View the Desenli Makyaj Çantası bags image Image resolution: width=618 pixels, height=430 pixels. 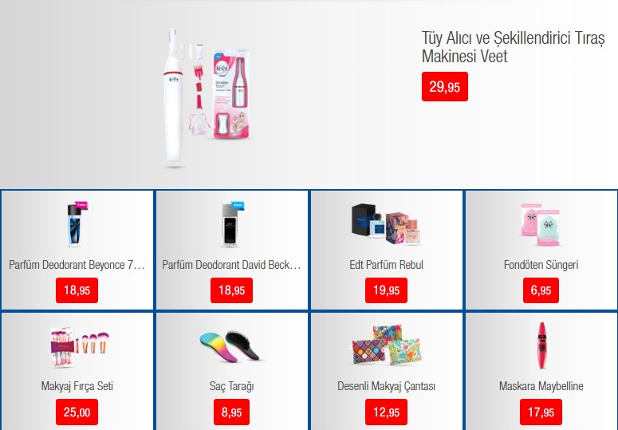[x=386, y=345]
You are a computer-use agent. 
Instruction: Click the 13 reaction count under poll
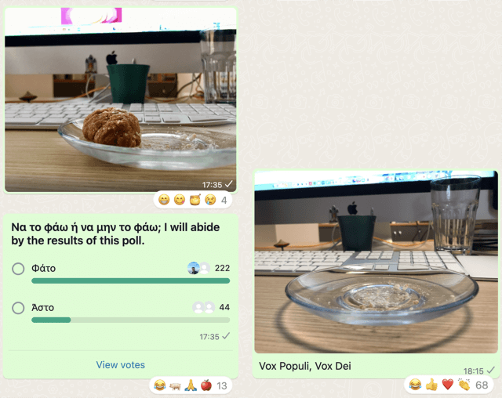pos(222,385)
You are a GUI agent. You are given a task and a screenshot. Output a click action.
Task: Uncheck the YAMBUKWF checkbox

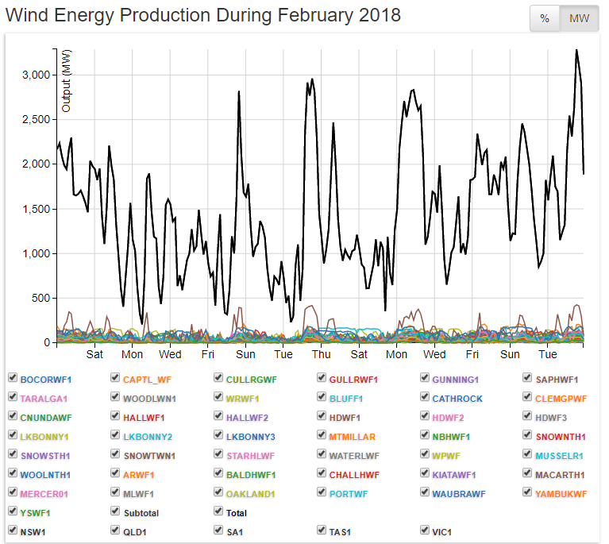pos(528,493)
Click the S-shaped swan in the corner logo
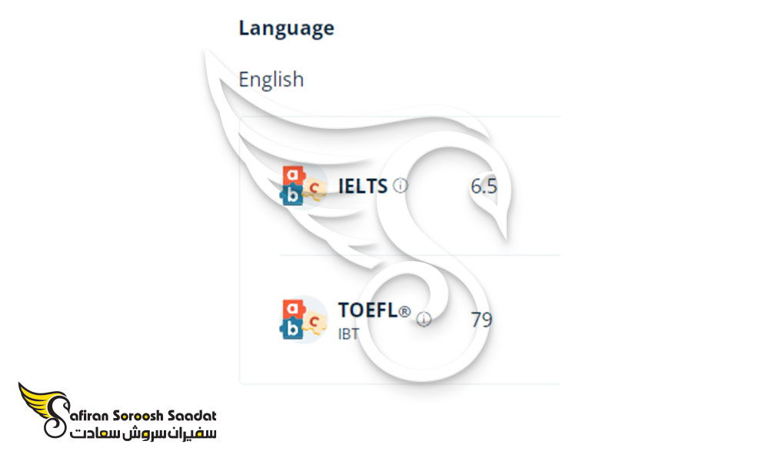 point(58,416)
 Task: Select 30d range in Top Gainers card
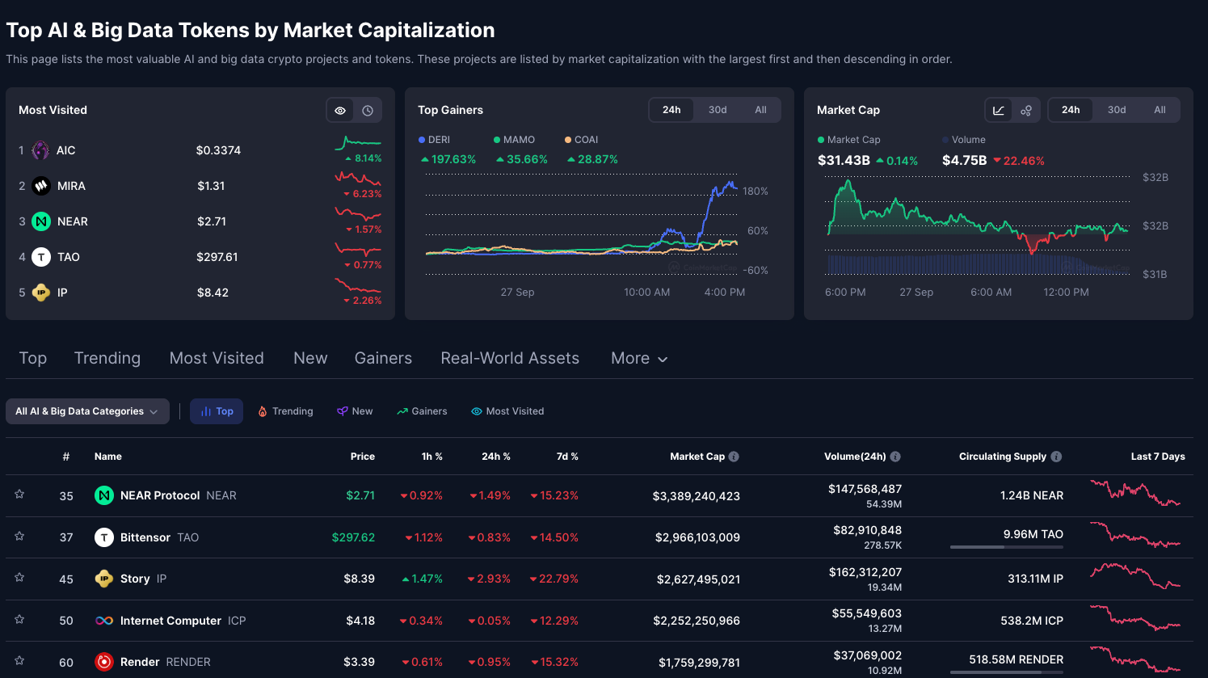[x=718, y=110]
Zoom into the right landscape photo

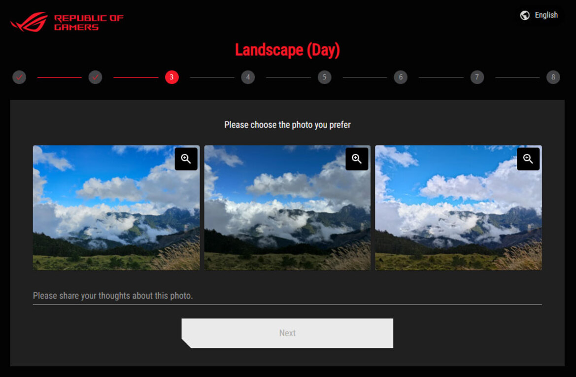click(x=528, y=159)
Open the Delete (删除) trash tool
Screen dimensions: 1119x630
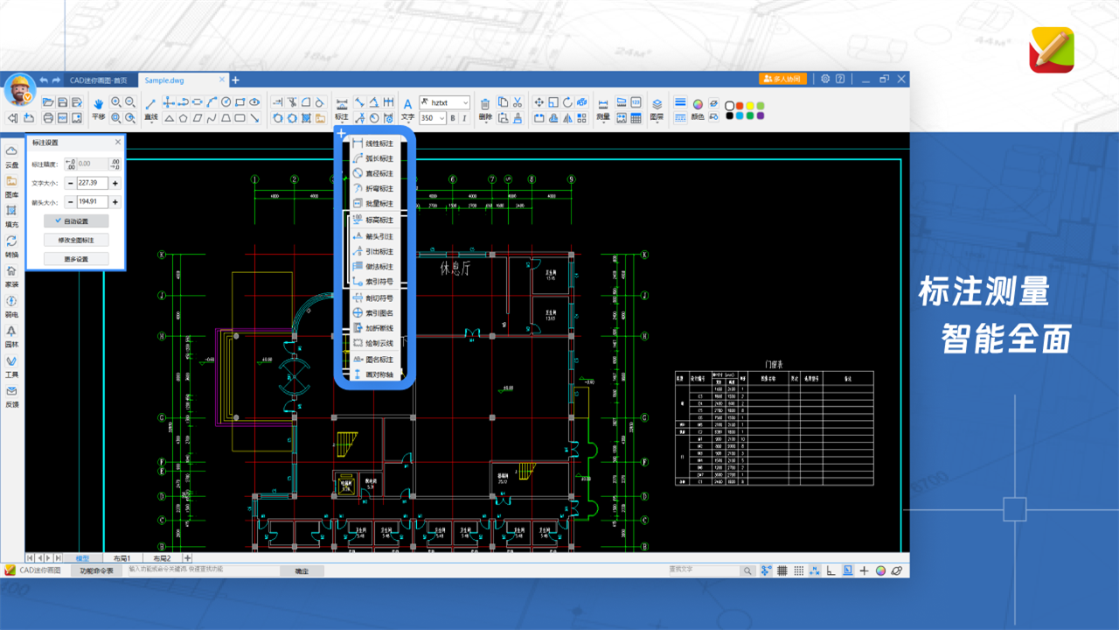point(486,107)
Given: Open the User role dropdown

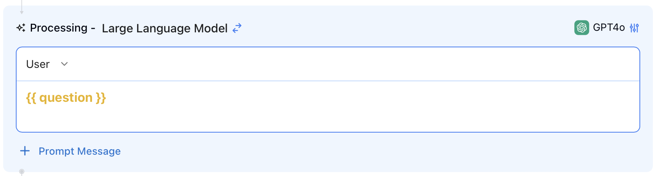Looking at the screenshot, I should click(x=38, y=64).
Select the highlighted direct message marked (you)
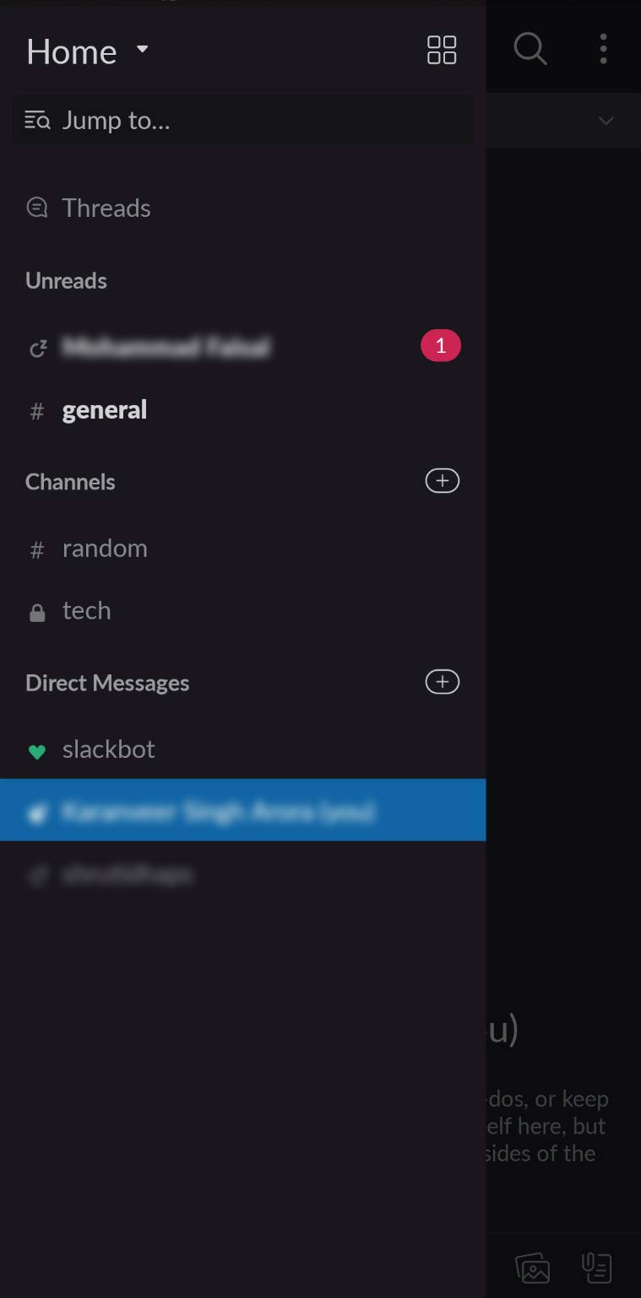 243,810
★ ★ ★ ★ ★ ★ ★
* **BRIEF**
The copy has to start at the line that contains "Click the S-shaped swan in the corner logo" and end at the last line of the material above, matching the original exactly and holding no pictures.

* **OUTPUT FOR THIS TASK**
Click the S-shaped swan in the corner logo
 point(58,416)
 Task: Select 30d range in Top Gainers card
[x=718, y=110]
Zoom into the right landscape photo

click(x=528, y=159)
Open the Delete (删除) trash tool
Screen dimensions: 1119x630
point(486,107)
Given: Open the User role dropdown

Looking at the screenshot, I should click(x=38, y=64).
Select the highlighted direct message marked (you)
 243,810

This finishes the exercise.